**RECORDED DATA:**

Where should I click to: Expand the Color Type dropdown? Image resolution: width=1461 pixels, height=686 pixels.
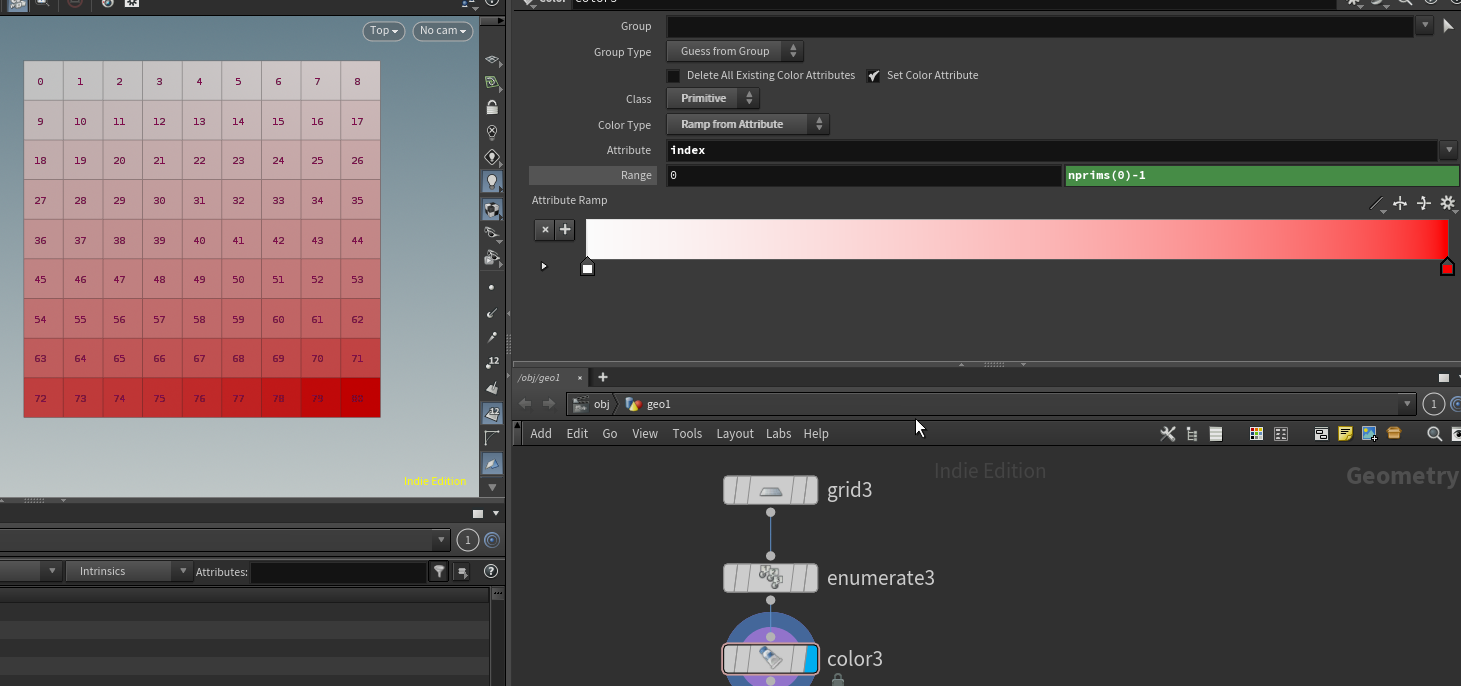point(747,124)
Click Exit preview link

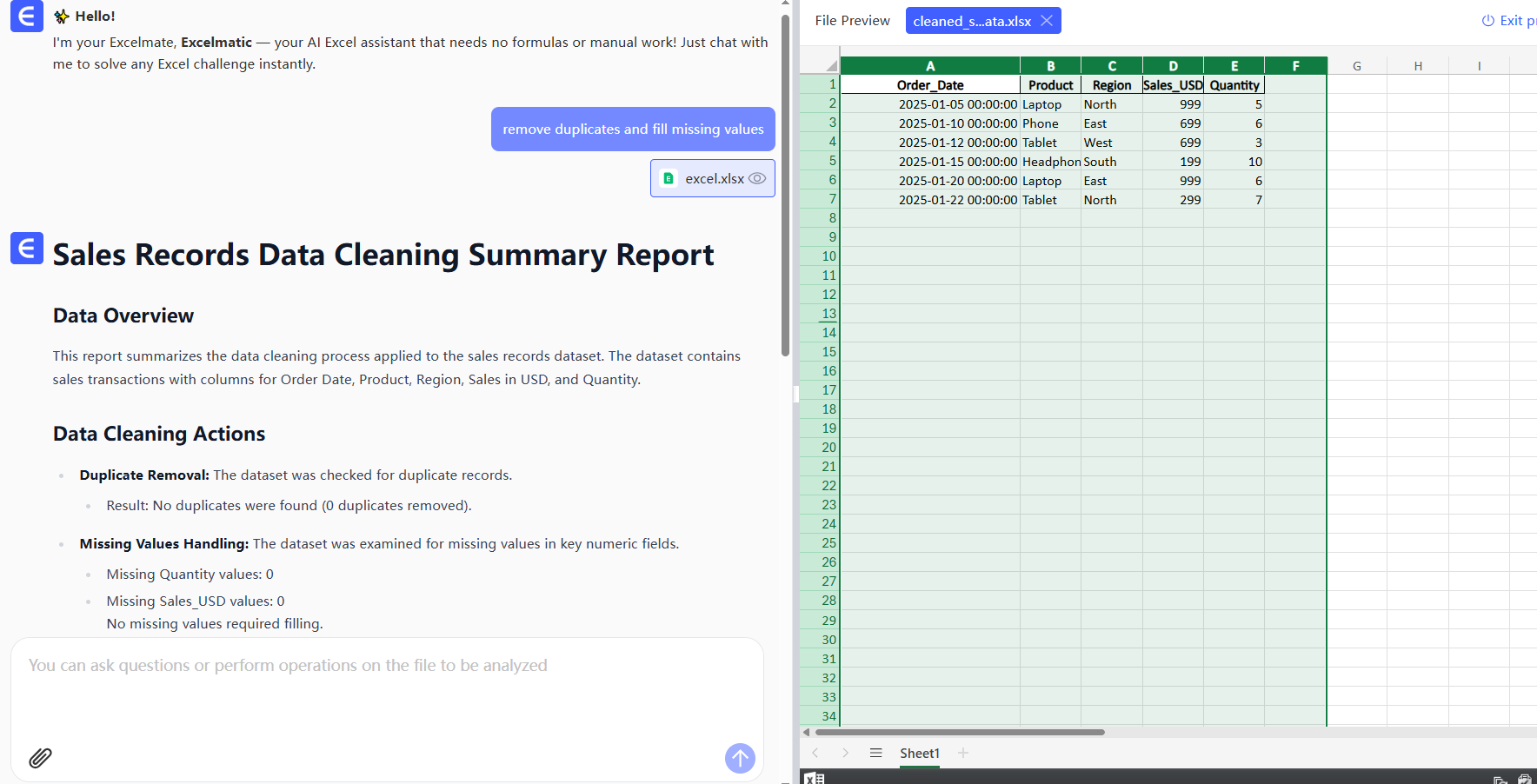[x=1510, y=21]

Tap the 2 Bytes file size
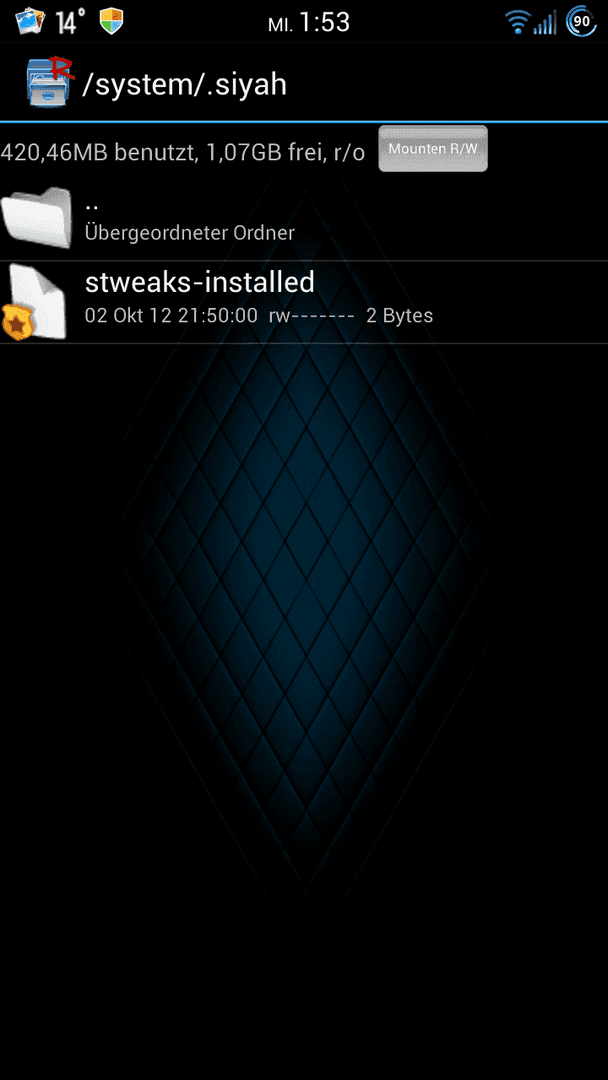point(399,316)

---

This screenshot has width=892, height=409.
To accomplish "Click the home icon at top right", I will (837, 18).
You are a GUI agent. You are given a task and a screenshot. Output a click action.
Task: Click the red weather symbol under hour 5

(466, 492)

**DESCRIPTION OF THE TASK:** Look through the data and show every line containing "screenshot".

**ANSWER SECTION:**
This screenshot has width=892, height=409.
You are a GUI agent. You are given a task and a screenshot. Output a click action.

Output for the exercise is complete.